In time of Daffodils

in time of daffodils(who know
the goal of living is to grow)
forgetting why,remember how

in time of lilacs who proclaim
the aim of waking is to dream,
remember so(forgetting seem)

in time of roses(who amaze
our now and here with paradise)
forgetting if,remember yes

in time of all sweet things beyond
whatever mind may comprehend,
remember seek(forgetting find)

and in a mystery to be
(when time from time shall set us free)
forgetting me,remember me.

A una lumaca, da “Le poesie” (1991), Marianne Moore

Se “la concentrazione è il primo dono dello stile”,
tu la possiedi. La contrattilità è una virtù,
così come modestia è una virtù.
Non già l’acquisizione di una cosa qualsiasi
capace di adornare,
o la qualità incidentale che per avventura
si accompagni a qualcosa di ben detto,
non questo apprezziamo nello stile,
ma il principio nascosto:
nell’assenza di piedi, “un metodo di conclusioni”;
“una conoscenza di princìpi”,
nel curioso fenomeno della tua antenna occipitale.

(Traduzione di G. Forti e L. Angioletti)

To a Snail

If “compression is the first grace of style,”
you have it. Contractility is a virtue
as modesty is a virtue.
It is not the acquisition of any one thing
that is able to adorn,
or the incidental quality that occurs
as a concomitant of something well said,
that we value in style,
but the principle that is hid:
in the absence of feet, “a method of conclusions”;
“a knowledge of principles,”
in the curious phenomenon of your occipital horn.

Trippa alla maniera di Oporto, Fernando Pessoa

Un giorno in un ristorante fuori del tempo e dello spazio,
mi servirono l’amore come trippa fredda.
Dissi delicatamente all’inviato della cucina
che la preferivo calda,
che la trippa (ed era alla maniera di Oporto) non si mangia fredda.

Si irritarono con me.
Non si può mai avere ragione, nemmeno al ristorante.
Non mangiai, non chiesi altro, pagai il conto,
e me ne andai a passeggio per l’intera strada.
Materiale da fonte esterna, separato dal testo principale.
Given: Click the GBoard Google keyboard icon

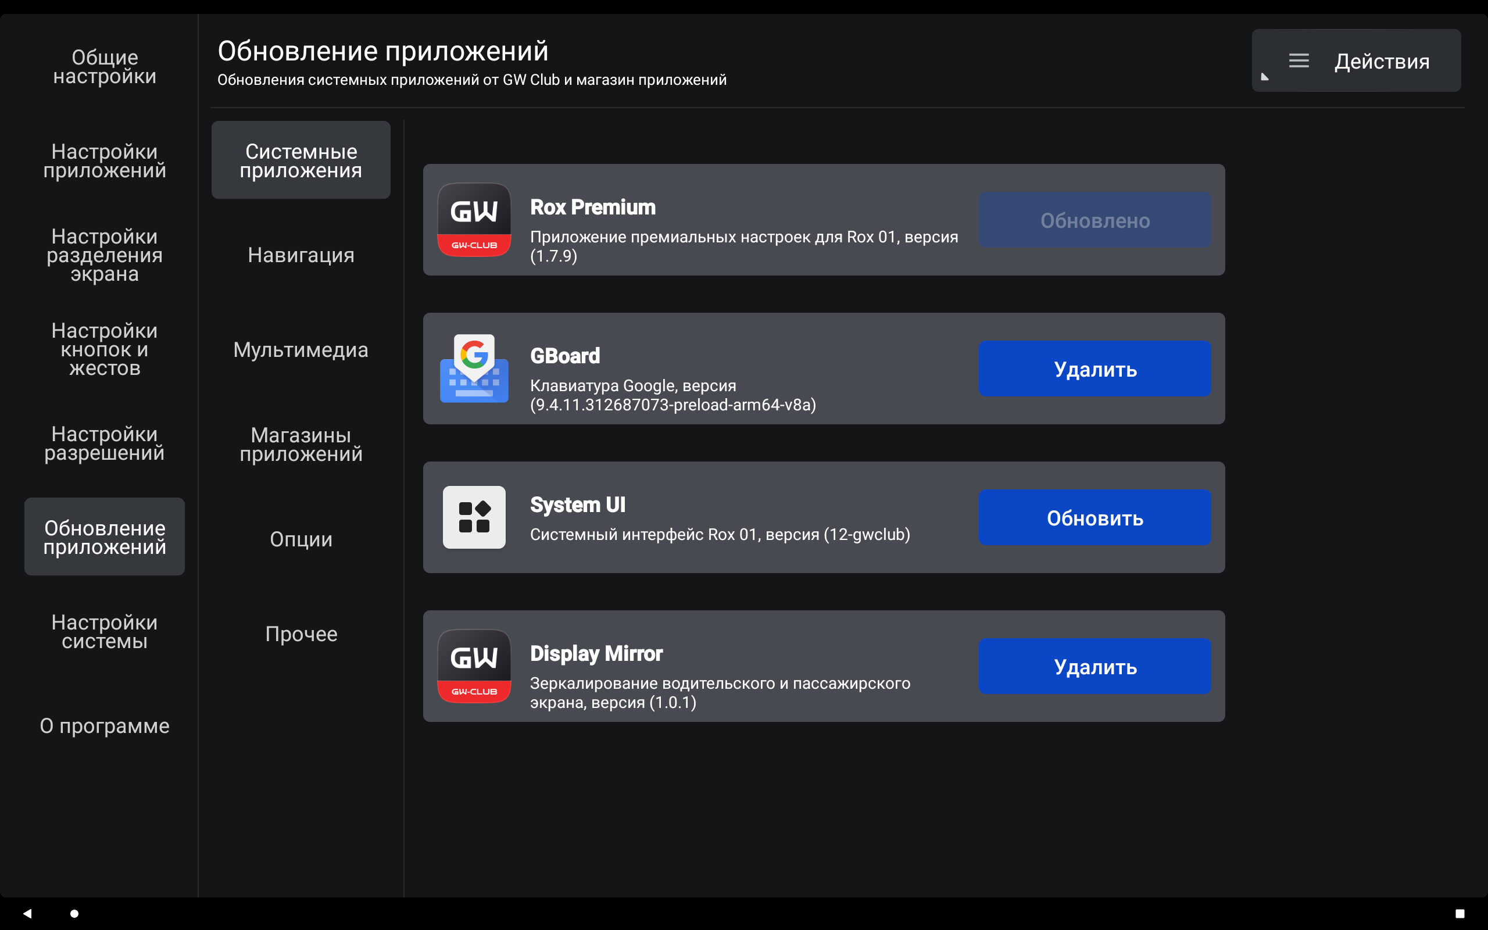Looking at the screenshot, I should pyautogui.click(x=474, y=368).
Chi lo sa cosa vuol dire questo?
Io non lo so, ed è capitato a me…

(So benissimo che nell’infanzia di ognuno c’è stato un giardino,
privato o pubblico, o del vicino.
So benissimo che il fatto di giocarci era il padrone del giardino.
E che la tristezza è di oggi).

So questo molte volte,
ma, se io chiesi amore, perché mi portarono
trippa alla maniera di Oporto fredda?
Non è un piatto che si possa mangiare freddo,
ma me lo portarono freddo,
non si può mai mangiare freddo, ma arrivò freddo.

Dobrada à Moda do Porto

Um dia, num restaurante, fora do espaço e do tempo,
Serviram-me o amor como dobrada fria.
Disse delicadamente ao missionário da cozinha
Que a preferia quente,
Que a dobrada (e era à moda do Porto) nunca se come fria.

Impacientaram-se comigo.
Nunca se pode ter razão, nem num restaurante.
Não comi, não pedi outra coisa, paguei a conta,
E vim passear para toda a rua.

Quem sabe o que isto quer dizer?
Eu não sei, e foi comigo …

(Sei muito bem que na infância de toda a gente houve um jardim,
Particular ou público, ou do vizinho.
Sei muito bem que brincarmos era o dono dele.
E que a tristeza é de hoje).

Sei isso muitas vezes,
Mas, se eu pedi amor, porque é que me trouxeram
Dobrada à moda do Porto fria?
Não é prato que se possa comer frio,
Mas trouxeram-mo frio.
Não me queixei, mas estava frio,
Nunca se pode comer frio, mas veio frio.

Poesias de Álvaro de Campos. Fernando Pessoa, Lisboa: Ática, 1944 

Oporto-style Tripe

On day in a restaurant, outside of space and time,
I was served up love as a dish of cold tripe.
I politely told the missionary of the kitchen
That I preferred it hot,
Because tripe (and it was Oporto-style) is never eaten cold.

They got impatient with me.
You can never be right, even in a restaurant.
I didn’t eat it, I ordered nothing else, I paid the bill,
And I decided to take a walk down the street.

Who knows what this might mean?
I don’t know, and it happened to me . . .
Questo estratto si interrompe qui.